> **SELECTED EXCERPT**
--------------------------------
|Well, HELLO, future husband! Also, source.|
The following day, we were up bright and early to stand outside the Spamalot theatre trying to get standing room tickets. By some miracle, we were successful, and paid a whopping $21 each to see a Broadway show. WIN. The best part about the show (besides the fact that it cost $21) was that Harry Groener played King Arthur. Of course, this meant that both Megan and I spent half of the show expecting him to turn into a giant snake at any moment, but it was still totally and utterly awesome. Also, John Cleese is the Voice of God. GENIUS.
The next day was a Sunday, so we went to Mass at St Patrick's Cathedral, and then figured we'd grab breakfast from somewhere on 5th Avenue. Except that we made it the entire 30 blocks from St Patrick's to the Met without coming across a single food place. So we figured we'd eat at the Met's cafe. Only to get there and discover that it didn't open for another 45 minutes. At least we were in one of the greatest museums in the world to take our minds off the fact that we were starving to death!
|Anyone else notice that this slightly blurry beastie has five legs? It's so that it has|
the right number whether you're looking at it from the front OR from the side!
Eventually, we tired of museuming, and walked the 40-odd blocks back to the hotel. It wasn't the best decision of all time, because a) FORTY BLOCKS, and b) it was about
Group of English guys walking through Central Park: If you kidnapped a family, would you take the dog?? [Six years later, I'm still trying to determine what my answer would be, and why they were debating it!]
[girl with giant boobs runs across the street as the lights change]
Random guy to his friend: Damn! She could have killed me with those things!
--------------------------------
> **RAW DATA**
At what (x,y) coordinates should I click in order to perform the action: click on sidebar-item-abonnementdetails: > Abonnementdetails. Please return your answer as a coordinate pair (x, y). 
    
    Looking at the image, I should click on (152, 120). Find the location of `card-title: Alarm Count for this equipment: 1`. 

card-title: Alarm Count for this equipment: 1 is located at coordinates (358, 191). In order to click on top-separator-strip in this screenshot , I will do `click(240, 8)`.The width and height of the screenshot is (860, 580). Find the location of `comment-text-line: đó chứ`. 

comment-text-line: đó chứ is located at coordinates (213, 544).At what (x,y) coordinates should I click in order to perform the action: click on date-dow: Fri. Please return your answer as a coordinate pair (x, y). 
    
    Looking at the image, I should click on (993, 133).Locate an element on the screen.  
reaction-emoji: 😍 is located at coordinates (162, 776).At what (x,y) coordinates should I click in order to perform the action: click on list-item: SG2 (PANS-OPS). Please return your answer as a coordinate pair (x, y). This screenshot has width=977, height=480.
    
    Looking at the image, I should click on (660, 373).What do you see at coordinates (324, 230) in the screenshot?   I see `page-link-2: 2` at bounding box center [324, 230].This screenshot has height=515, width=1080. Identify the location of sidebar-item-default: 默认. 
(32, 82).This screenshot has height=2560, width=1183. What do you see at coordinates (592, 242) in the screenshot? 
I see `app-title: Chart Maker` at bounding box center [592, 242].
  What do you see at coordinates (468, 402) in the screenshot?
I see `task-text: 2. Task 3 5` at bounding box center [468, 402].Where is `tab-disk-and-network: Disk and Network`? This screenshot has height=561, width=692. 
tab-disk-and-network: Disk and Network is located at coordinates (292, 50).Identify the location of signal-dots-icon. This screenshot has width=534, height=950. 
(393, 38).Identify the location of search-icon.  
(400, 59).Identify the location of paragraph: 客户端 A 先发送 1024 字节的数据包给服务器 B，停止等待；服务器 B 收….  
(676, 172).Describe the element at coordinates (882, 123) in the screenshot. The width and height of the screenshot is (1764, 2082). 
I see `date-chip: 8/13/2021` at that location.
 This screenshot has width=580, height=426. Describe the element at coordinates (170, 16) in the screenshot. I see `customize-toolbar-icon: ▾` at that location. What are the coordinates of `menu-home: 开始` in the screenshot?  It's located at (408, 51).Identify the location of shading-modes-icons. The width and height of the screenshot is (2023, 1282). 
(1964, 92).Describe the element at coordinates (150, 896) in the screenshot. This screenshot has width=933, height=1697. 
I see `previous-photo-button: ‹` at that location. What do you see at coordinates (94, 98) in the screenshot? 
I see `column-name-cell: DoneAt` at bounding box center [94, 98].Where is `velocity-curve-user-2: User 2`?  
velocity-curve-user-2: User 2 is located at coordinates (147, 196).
--------------------------------
> **WHAT TO PRODUCE**
Pick up the blog post about the New York trip, which stands before the lines, and continue it from its last sentence.

> **ANSWER TO THIS EXERCISE**
Our last full day in New York was spent doing touristy things, namely the Statue of Liberty:
And a view of the Brooklyn Bridge.
We briefly contemplated walking over to it, but UGH EFFORT. (Much the same thing happened on my trip to New York last year, which is how I've been to New York a bunch of times, but have never seen the Brooklyn Bridge up close. FAIL...)
The following day, we were flying out of Newark. We were far too cheap to take a taxi, so walked all over Midtown trying to work out where the buses left from. Clearly, this was a sign that we should have just paid the money and taken a taxi, because somewhere along the New Jersey Turnpike, the driver pulled over to the side of the road. We were momentarily confused, and then this happened:
Driver: Could everyone get off? The bus is on fire.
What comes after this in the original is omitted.